[Screenshot grounding data]
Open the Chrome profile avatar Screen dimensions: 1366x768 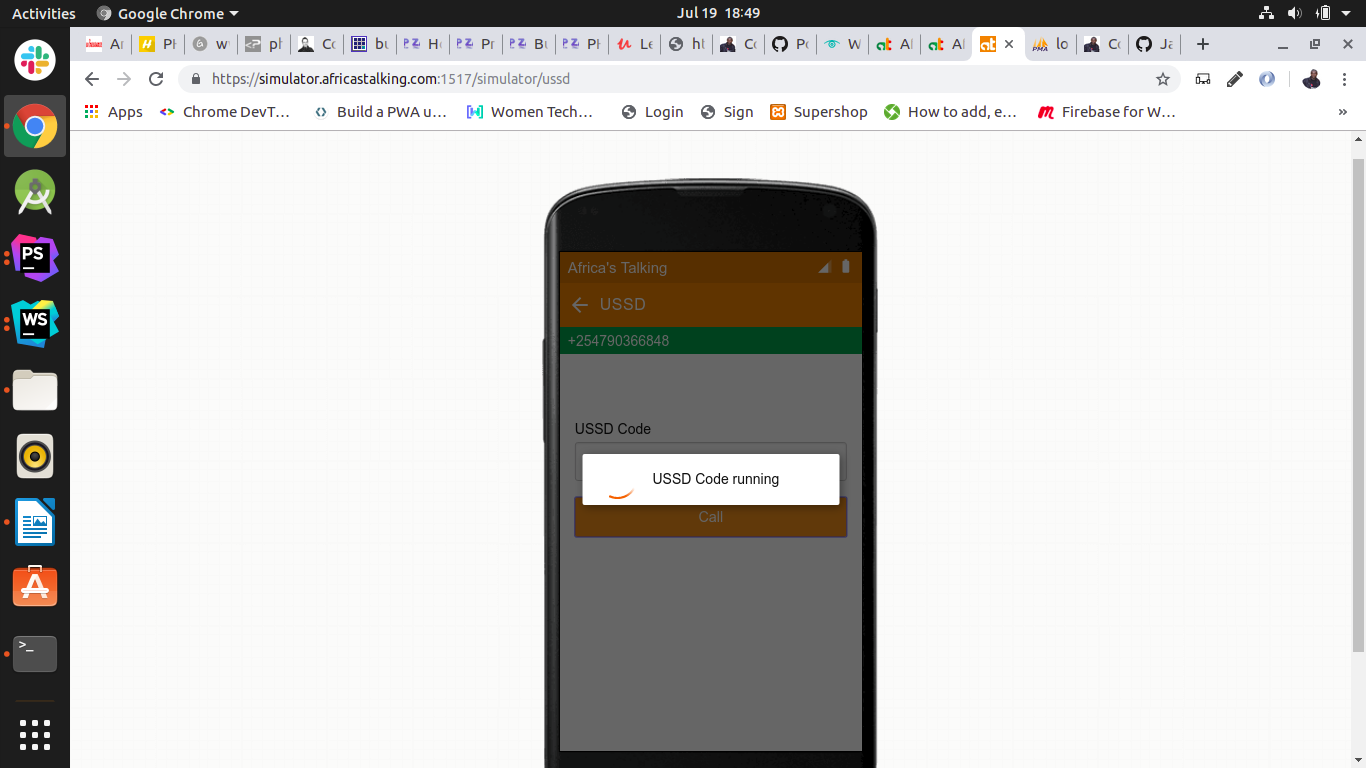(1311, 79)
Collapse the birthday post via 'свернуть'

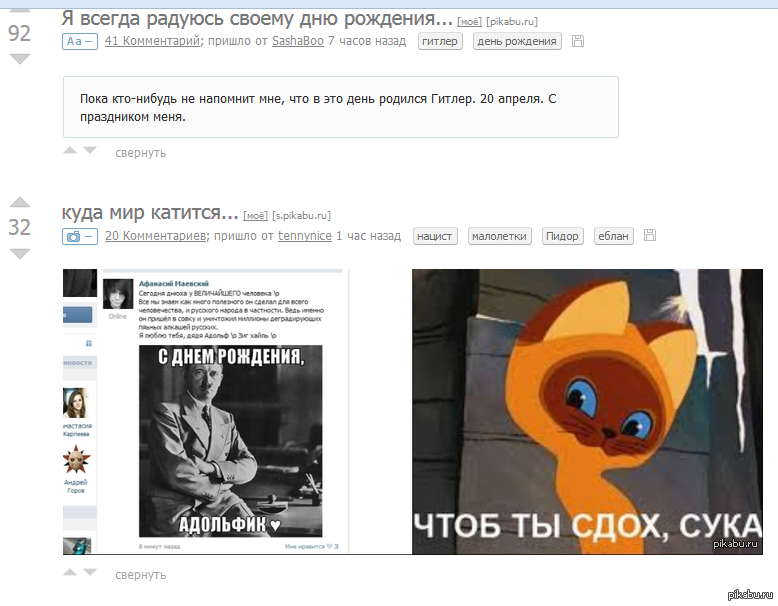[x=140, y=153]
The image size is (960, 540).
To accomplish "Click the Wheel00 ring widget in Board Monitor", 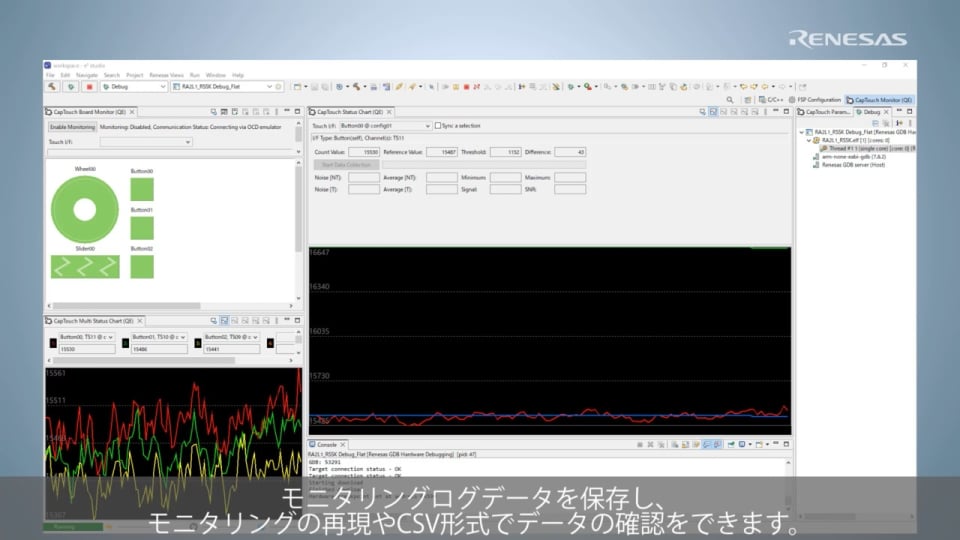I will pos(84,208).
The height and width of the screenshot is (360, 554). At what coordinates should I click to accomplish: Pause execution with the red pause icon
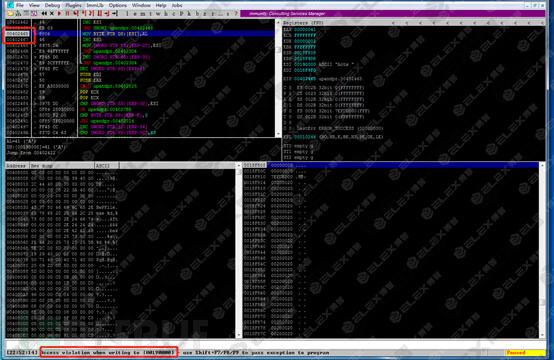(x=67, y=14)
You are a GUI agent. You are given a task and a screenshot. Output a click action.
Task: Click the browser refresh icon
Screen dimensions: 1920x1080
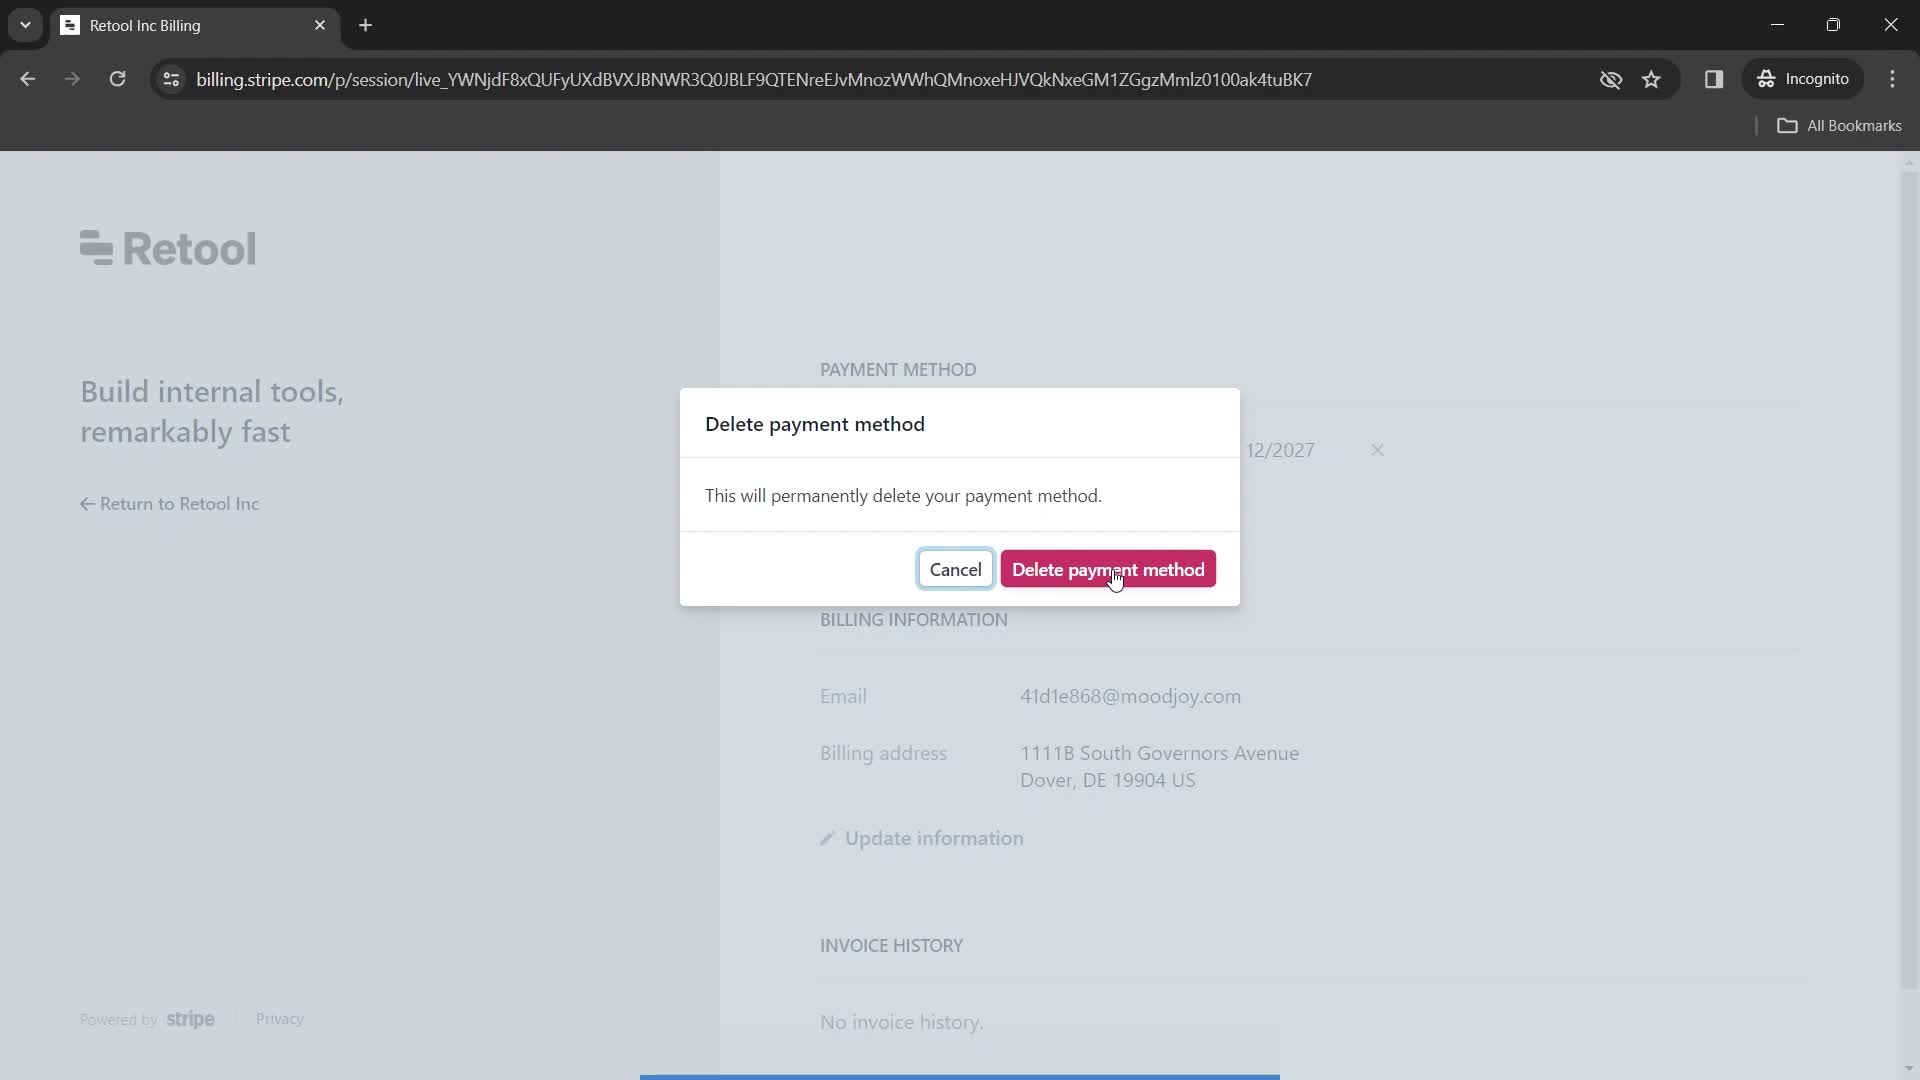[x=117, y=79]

Exercise aim >>
The lines to be quoted run from the line containing "Task: Click the browser refresh icon" through the end of the entries above, both included; quote them exactly and leave out any pictures.

Written answer >>
Task: Click the browser refresh icon
Screen dimensions: 1920x1080
[x=117, y=79]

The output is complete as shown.